■ **Work to do**
Pull out every line in the items below that contains the string "indicator". Case counts.

■ **Dataset records**
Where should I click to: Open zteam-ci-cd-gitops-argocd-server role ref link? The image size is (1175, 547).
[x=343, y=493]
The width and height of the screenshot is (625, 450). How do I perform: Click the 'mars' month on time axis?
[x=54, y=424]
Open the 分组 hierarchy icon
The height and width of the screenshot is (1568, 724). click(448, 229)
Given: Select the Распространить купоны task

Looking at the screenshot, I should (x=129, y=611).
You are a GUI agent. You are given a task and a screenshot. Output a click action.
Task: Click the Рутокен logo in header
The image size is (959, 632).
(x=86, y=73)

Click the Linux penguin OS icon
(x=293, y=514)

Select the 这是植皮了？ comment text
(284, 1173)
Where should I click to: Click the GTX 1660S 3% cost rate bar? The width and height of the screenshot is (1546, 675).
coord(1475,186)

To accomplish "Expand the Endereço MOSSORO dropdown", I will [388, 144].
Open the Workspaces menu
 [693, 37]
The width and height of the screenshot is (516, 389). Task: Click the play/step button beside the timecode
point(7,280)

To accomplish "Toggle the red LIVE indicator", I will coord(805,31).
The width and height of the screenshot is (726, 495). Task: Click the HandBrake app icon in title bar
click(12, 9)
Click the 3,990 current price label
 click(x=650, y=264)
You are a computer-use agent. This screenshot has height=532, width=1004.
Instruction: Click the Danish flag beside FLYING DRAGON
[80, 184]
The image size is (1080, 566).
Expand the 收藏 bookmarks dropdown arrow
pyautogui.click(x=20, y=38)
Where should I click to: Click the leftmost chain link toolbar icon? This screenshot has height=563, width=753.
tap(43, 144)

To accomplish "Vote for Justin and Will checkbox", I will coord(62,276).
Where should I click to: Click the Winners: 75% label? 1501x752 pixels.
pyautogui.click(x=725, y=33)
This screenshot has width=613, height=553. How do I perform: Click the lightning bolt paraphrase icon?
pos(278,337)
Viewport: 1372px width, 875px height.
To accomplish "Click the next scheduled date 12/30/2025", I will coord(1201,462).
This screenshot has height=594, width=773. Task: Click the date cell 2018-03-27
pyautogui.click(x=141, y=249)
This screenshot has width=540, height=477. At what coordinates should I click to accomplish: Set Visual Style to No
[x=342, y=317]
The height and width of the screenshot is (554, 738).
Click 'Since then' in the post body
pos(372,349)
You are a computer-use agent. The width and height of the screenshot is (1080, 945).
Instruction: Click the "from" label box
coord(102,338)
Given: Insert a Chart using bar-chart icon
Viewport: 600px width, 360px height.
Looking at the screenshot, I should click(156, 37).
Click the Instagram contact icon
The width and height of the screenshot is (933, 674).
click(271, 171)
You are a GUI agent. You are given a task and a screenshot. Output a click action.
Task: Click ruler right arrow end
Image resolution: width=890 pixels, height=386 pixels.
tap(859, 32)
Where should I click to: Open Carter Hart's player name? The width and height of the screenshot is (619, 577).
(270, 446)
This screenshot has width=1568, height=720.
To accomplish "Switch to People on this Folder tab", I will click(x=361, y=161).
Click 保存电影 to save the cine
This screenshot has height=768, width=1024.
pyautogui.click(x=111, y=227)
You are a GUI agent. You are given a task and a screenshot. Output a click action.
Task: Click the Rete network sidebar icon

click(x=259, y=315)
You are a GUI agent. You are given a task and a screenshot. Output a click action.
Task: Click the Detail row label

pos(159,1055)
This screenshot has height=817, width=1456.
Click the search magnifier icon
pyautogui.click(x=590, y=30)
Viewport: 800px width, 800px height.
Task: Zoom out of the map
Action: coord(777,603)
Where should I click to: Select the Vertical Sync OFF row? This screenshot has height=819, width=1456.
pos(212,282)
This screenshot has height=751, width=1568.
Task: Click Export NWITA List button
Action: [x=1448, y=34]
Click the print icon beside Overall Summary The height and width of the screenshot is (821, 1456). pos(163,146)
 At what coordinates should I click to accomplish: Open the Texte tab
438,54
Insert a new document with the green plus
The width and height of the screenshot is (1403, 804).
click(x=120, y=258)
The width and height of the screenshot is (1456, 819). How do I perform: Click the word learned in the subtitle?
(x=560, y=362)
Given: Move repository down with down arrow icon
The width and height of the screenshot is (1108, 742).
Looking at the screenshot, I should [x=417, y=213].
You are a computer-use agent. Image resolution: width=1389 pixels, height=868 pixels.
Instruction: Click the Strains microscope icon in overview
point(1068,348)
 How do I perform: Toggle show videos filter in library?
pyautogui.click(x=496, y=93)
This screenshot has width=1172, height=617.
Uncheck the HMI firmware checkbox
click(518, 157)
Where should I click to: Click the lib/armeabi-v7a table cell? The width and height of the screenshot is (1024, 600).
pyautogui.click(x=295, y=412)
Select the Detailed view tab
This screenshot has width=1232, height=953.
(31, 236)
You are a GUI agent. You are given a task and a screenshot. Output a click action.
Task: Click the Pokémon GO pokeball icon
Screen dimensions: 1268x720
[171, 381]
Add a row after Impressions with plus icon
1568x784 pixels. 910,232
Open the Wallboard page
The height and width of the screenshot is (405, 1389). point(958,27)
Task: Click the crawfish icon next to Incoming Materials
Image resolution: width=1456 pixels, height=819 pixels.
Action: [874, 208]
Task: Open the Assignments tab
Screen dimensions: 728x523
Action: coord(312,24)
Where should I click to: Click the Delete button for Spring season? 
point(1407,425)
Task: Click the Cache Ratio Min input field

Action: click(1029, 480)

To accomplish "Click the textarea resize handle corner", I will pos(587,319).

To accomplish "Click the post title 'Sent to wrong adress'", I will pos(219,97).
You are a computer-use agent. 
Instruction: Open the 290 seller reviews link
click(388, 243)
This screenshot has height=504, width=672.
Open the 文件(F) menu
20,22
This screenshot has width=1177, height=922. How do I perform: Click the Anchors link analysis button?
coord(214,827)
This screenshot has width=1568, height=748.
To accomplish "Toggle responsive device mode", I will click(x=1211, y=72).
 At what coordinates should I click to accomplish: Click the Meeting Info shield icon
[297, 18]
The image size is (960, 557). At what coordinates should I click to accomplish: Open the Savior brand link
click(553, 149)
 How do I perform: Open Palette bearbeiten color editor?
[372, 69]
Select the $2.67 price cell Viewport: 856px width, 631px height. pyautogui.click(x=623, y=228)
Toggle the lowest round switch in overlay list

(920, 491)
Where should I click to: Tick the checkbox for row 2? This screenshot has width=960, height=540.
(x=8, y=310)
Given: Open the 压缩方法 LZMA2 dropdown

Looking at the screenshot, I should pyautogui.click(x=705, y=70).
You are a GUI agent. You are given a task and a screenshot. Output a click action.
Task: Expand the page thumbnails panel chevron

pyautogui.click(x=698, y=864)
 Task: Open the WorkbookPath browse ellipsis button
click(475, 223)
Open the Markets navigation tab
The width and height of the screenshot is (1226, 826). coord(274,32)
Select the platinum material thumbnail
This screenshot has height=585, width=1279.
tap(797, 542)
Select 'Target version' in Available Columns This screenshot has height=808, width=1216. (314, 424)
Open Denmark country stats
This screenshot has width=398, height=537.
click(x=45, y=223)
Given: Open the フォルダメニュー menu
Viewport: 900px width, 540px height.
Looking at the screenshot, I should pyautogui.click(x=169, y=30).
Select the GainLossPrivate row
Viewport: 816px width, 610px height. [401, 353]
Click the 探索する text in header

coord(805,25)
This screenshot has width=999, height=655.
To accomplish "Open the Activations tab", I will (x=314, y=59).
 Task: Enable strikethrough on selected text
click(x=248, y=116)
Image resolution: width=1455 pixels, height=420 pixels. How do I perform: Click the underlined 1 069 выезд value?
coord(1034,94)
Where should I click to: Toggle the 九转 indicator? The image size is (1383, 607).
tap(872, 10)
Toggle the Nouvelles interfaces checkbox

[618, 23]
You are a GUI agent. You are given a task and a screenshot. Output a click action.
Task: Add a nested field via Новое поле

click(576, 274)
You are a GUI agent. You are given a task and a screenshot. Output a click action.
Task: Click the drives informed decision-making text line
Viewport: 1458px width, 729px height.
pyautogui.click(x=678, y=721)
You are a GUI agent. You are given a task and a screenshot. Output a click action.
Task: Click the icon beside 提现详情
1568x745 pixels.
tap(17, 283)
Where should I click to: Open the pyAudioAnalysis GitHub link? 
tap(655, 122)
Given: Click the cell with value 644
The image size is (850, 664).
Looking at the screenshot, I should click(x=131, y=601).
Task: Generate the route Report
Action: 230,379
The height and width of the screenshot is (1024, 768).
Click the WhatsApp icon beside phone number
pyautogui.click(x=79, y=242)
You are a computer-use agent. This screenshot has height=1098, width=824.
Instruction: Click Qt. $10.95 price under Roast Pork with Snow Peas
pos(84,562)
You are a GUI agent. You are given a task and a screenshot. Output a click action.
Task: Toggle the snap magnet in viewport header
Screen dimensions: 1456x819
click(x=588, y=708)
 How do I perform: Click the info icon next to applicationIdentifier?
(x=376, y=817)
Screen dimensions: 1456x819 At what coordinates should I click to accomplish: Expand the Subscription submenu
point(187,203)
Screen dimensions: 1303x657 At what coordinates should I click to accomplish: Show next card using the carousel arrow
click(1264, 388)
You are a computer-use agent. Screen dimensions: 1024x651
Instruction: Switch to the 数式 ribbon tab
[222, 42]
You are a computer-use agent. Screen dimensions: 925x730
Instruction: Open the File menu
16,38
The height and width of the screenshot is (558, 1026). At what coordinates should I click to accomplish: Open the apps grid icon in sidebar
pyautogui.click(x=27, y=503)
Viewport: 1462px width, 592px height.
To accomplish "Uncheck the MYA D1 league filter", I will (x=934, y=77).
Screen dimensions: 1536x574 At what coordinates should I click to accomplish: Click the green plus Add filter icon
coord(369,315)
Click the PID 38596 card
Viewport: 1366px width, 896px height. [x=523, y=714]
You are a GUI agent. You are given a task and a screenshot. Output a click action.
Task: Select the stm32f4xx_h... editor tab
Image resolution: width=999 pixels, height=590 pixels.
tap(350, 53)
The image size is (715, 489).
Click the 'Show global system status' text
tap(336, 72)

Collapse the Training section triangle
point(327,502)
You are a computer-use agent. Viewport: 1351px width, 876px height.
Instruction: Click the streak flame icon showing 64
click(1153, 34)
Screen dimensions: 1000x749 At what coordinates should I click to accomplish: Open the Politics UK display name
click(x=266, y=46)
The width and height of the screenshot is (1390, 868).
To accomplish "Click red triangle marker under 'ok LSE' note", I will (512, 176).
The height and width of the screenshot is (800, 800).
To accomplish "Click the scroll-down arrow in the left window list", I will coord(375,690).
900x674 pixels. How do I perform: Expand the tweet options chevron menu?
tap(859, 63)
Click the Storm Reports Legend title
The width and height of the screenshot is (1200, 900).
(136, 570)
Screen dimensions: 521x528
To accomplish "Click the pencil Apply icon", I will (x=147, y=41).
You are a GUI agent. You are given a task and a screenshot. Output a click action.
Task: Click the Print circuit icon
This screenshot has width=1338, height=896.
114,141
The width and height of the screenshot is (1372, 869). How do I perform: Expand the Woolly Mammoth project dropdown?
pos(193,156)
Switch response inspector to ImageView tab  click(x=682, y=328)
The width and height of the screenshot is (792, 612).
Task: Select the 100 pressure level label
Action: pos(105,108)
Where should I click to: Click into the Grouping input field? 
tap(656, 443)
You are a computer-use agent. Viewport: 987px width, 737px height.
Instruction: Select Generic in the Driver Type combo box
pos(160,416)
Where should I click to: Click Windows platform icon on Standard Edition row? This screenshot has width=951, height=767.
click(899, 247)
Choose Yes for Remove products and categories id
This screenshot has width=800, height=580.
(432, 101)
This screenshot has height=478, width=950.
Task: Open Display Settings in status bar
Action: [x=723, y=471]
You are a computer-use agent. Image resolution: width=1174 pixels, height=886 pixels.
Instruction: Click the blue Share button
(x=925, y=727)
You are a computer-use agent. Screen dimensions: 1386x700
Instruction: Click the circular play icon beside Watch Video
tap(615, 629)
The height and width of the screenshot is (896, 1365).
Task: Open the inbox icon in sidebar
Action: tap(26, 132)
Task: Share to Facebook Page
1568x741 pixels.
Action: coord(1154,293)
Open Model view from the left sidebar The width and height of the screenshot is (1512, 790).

■ **Reply**
To accomplish "Toggle the red LIVE indicator", I will coord(805,31).
Where should I click to: Toggle the 九转 indicator? The image size is (1383, 607).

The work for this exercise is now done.